We just wrapped up our World Economy Summit in Washington, where we interviewed more than 100 global newsmakers, many of whom made news.

New York Fed President John Williams briefly tanked the Treasury market by raising the prospect, however unlikely, that the Fed’s next move is up, not down. German chancellor Christian Lindner took shots at American fiscal policy. Kevin Warsh was unsparing in his criticism of the Fed; Rep. Patrick McHenry was unsparing in his criticism of his own Republican caucus. Chancellor of the Exchequer Jeremy Hunt confirmed that Downing Street is indeed infested with fleas. (We ask the tough questions here.)

“Our national fiscal trajectory is unsustainable,” Hank Paulson said. “The national debt we have will ultimately, if unchecked, destroy our economic well-being and our national security, which is rooted in the economy.”

The sheer amount of debt doomerism I heard this week was notable. The U.S. will spend more this year paying the interest on its $35 trillion debt than on either national defense or Medicare, according to the Congressional Budget Office — and that forecast assumed rates would start coming down in June, which looks increasingly unlikely.

“Nobody seems to be worried that much” about America’s soaring debts, David Rubenstein said, “in part because people have been willing to buy our Treasury bills. At some point people won’t be willing to do that.” He reminded us that the Dutch guilder was once the world’s reserve currency.

It’s easy to brush off Paulson and Rubenstein as hawks whose aversion to debt is generational and personal. Paulson was a spendthrift even when he ran Goldman Sachs, living in a 1,200-square-foot apartment and once returning a new winter coat his wife, Wendy, found too showy. Rubenstein grew up poor in Baltimore, worked in the Reagan White House, and, to hear him tell it, recently bought the Orioles as a bit of “patriotic philanthropy.”

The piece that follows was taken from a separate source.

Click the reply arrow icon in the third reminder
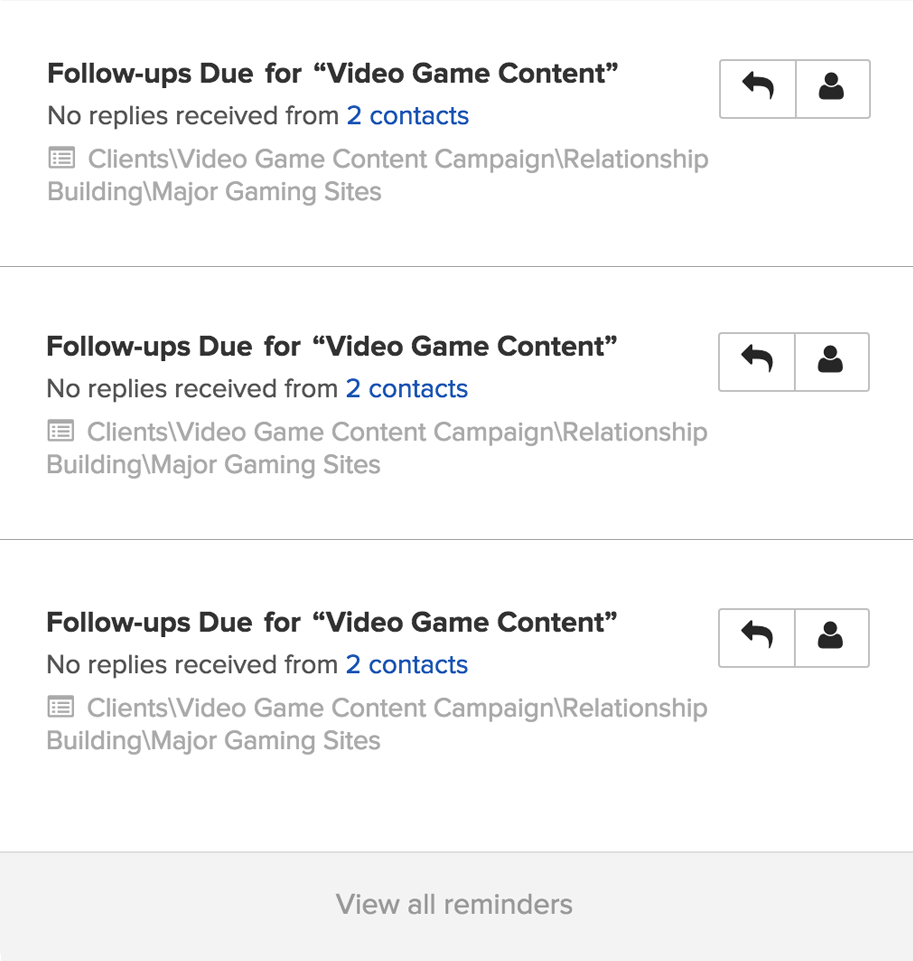Screen dimensions: 913x961 click(757, 637)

But it was a multigenerational message in D.C. this week. “There’s a risk that we are taking the reserve currency position for granted,” Goldman President John Waldron told me. “We’re really betting on U.S. households to keep funding the Treasury.” Recent auctions have gone poorly, as once-reliable buyers, particularly the Chinese government, have stepped back. “I wish Washington would get its spending under control,” Waldron said, warning of a political spark that could jolt the Treasury market.

In the U.K. last year, it was Liz Truss’s mini-budget. In the U.S., in 2024? Take your pick.

Buy/Sell

➚ BUY: Dining. Strong retail sales are complicating the Fed’s plans to declare victory over inflation, and a core cause is Americans’ insatiable desire to eat out. Sales at restaurants and bars, seen as a reliable indicator of household finances, rose 0.4% in March after climbing 0.5% in February.

➘ SELL: Whining. Trump Media Group, whose shares are down by half since late March, complained to Nasdaq about short-selling and blamed — who else — Citadel, which responded by calling TMTG’s chief executive, Devin Nunes, a “loser” and “exactly the type of person Donald Trump would have fired on ‘The Apprentice.’”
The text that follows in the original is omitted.